> **Wybrany fragment**
_ _ _

Najbogatsi w filmowym świecie
Wszyscy zdajemy sobie sprawę, że przemysłem filmowym rządzą pieniądze. Jeśli przyjrzeć się bliżej temu, liczby naprawdę robią wrażenie.
Wszyscy zdajemy sobie sprawę, że przemysłem filmowym rządzą pieniądze. Jeśli przyjrzeć się bliżej temu, liczby naprawdę robią wrażenie.
Kino to biznes jak każdy inny, a wytwórnie filmowe mają jeden najważniejszy cel: zarabiać. Nie ma w tym nic złego, bo za ciężką pracę każdemu przysługuje odpowiednie wynagrodzenie. Trzeba jednak przyznać, że w filmowym świecie „odpowiednie wynagrodzenie” oscyluje w okolicach dziesiątek i setek milionów dolarów, które zarabiają najbogatsi. Można dyskutować nad tym, czy stawki te są współmierne do ich pracy, ale bądźmy szczerzy – nie ma to żadnego znaczenia. Wszystko zależy bowiem od tego, czy i jaki generują zysk. A są tacy, którzy robią to w pierwszorzędny sposób.
Filmy
Jakość filmowa już dawno przestała mieć największe znaczenie. Jeśli szukamy produkcji, w których wartość artystyczna jest naprawdę najważniejsza, musimy udać się do świata kina niezależnego, tzn. indie movie. Są jeszcze twórcy, którzy samodzielnie starają się finansować swoje projekty, uciekając od wielkich wytwórni i ich wymagań. Jeśli jednak już film trafia w ręce ogromnej korporacji – liczy się zysk. Czasem bywa on tak ogromny, że przechodzi najśmielsze oczekiwania.

_ _ _

> **Zestawienie**
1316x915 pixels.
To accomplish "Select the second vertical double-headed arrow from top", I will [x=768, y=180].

_ _ _

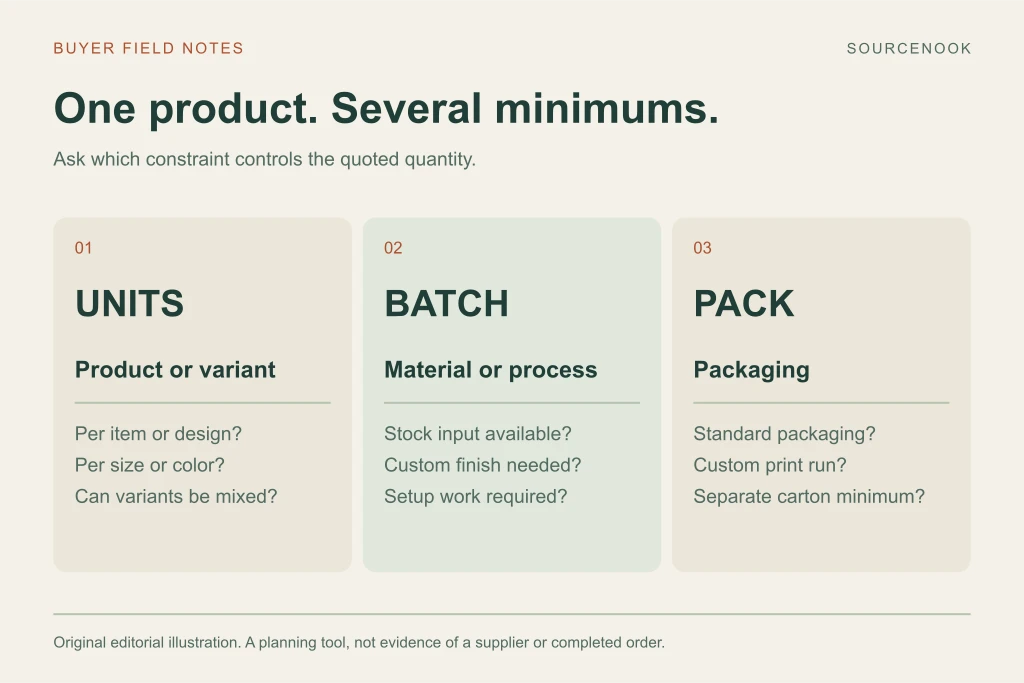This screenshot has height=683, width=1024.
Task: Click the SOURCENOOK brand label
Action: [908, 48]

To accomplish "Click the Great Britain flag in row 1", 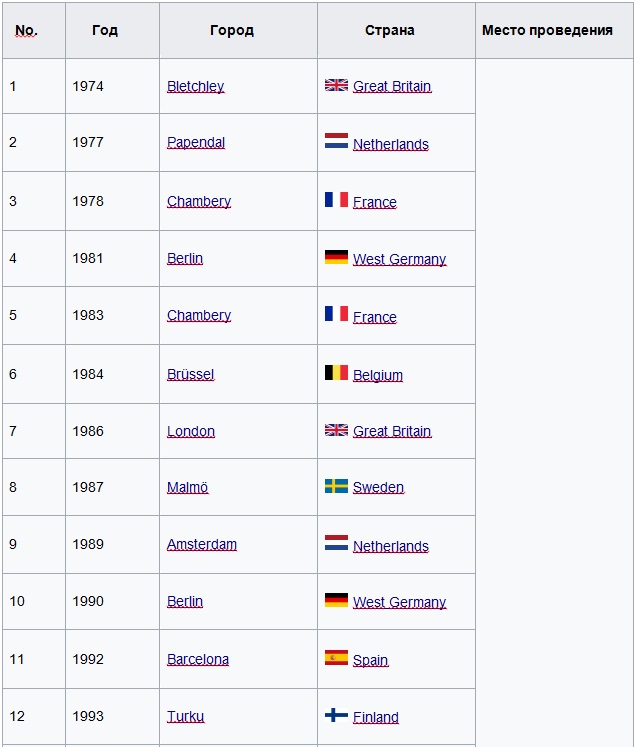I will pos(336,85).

_ _ _

> **Zadanie pisemne**
W wybranym fragmencie zamień „pieniądze” na „finanse” i podaj ponownie jego część, zaczynając od „Najbogatsi w filmowym” i ciągnąc aż do „w pierwszorzędny sposób.”.

> **Pełna odpowiedź**
Najbogatsi w filmowym świecie
Wszyscy zdajemy sobie sprawę, że przemysłem filmowym rządzą finanse. Jeśli przyjrzeć się bliżej temu, liczby naprawdę robią wrażenie.
Wszyscy zdajemy sobie sprawę, że przemysłem filmowym rządzą finanse. Jeśli przyjrzeć się bliżej temu, liczby naprawdę robią wrażenie.
Kino to biznes jak każdy inny, a wytwórnie filmowe mają jeden najważniejszy cel: zarabiać. Nie ma w tym nic złego, bo za ciężką pracę każdemu przysługuje odpowiednie wynagrodzenie. Trzeba jednak przyznać, że w filmowym świecie „odpowiednie wynagrodzenie” oscyluje w okolicach dziesiątek i setek milionów dolarów, które zarabiają najbogatsi. Można dyskutować nad tym, czy stawki te są współmierne do ich pracy, ale bądźmy szczerzy – nie ma to żadnego znaczenia. Wszystko zależy bowiem od tego, czy i jaki generują zysk. A są tacy, którzy robią to w pierwszorzędny sposób.